Exercise task 1: In the differential equation post, why did the author use ListLinePlot to plot the numerical solution?
Exercise task 2: Name every built-in Mathematica function that is called with square brackets in the code lines of the differential equation post.
Exercise task 3: Write the next part of the differential equation post, picking up after its final sentence.

Start of Supplied passage

I'm having a problem solving a 1st order nonlinear ODE analytically. DSolve finds all the solutions to the equation, however the actual solution -- which can be seen using NDSolve -- is made up of two of the solutions that were given by DSolve. When 'glued' together, these two solutions form a smooth curve which is the actual solution. I need to how to tell Mathematica to somehow obtain this solution.

I've simplified the equation a lot to remove unnecessary variables. Here's the equation now:

$$ y'(t) = \sqrt{\frac{1+y(t)}{y(t)^2}}$$

$$y(0)=1$$

eqn = y'[t] == Sqrt[(1 + y[t])/y[t]^2];

Here's my code for analytically solving and plotting the equation:

solE = DSolve[{eqn, y[0] == c1}, y, t];

Plot[Evaluate[y[t] /. solE /. c1 -> 1], {t, -3, 3}]

Here's the code for numerically solving and plotting the equation (Used ListLinePlot to avoid extrapolation due to division by 0 at around t = -0.4):

solN = NDSolve[{eqn, y[0] == 1}, y, {t, -5, 5}];

Show[ListLinePlot[y /. solN], PlotRange -> {{-3, 3}, {-1, 4}}]

As you can see from the plots below, the correct analytical solution (the positive curve that starts between $t=-1$ and $t=0$ at $y = 0$) is made up of two separate solutions (starts with the green curve, then transitions to red), glued together. How do I get Mathematica to return this 'composite curve' as the final solution?

End of Supplied passage
Start of Information supplied

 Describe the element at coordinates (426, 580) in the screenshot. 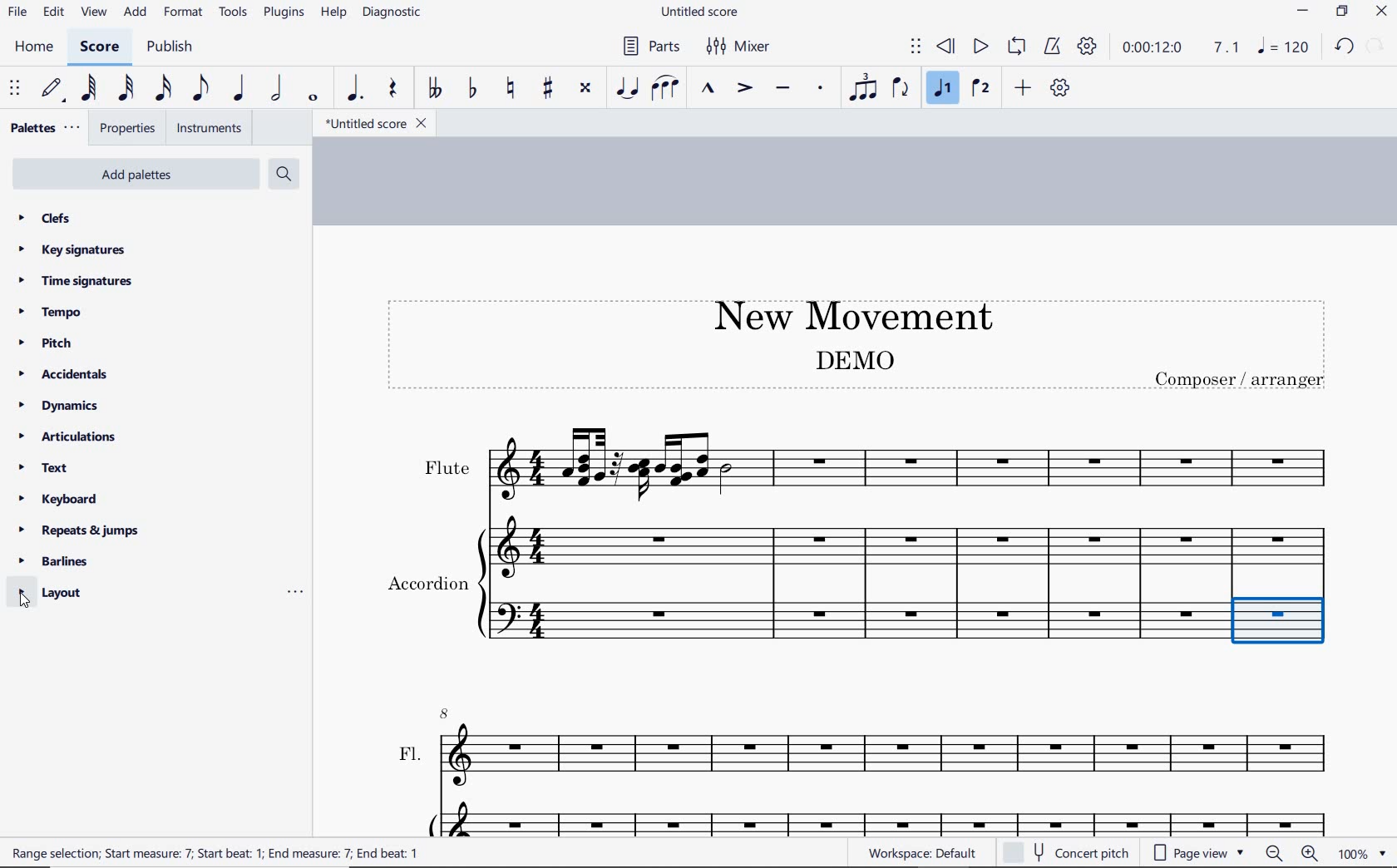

End of Information supplied

Task output 1: To avoid extrapolation due to division by 0 at around t = -0.4.

Task output 2: Sqrt, DSolve, Plot, Evaluate, NDSolve, Show, ListLinePlot

Task output 3:
Analytical solutions (left) and numerical solution (right):

Analytical and numerical plot

I would prefer a mathematical method of doing this, instead of just visually inspecting the two plots like I have. Previously, when I had multiple solutions, I successfully found the correct solution by verifying it using {eqn, initial condition} /. sol. However, it doesn't seem to work on this equation. For the original equation, the first solution returned true only for the initial condition, but the second solution returned false for both, so my method must be wrong.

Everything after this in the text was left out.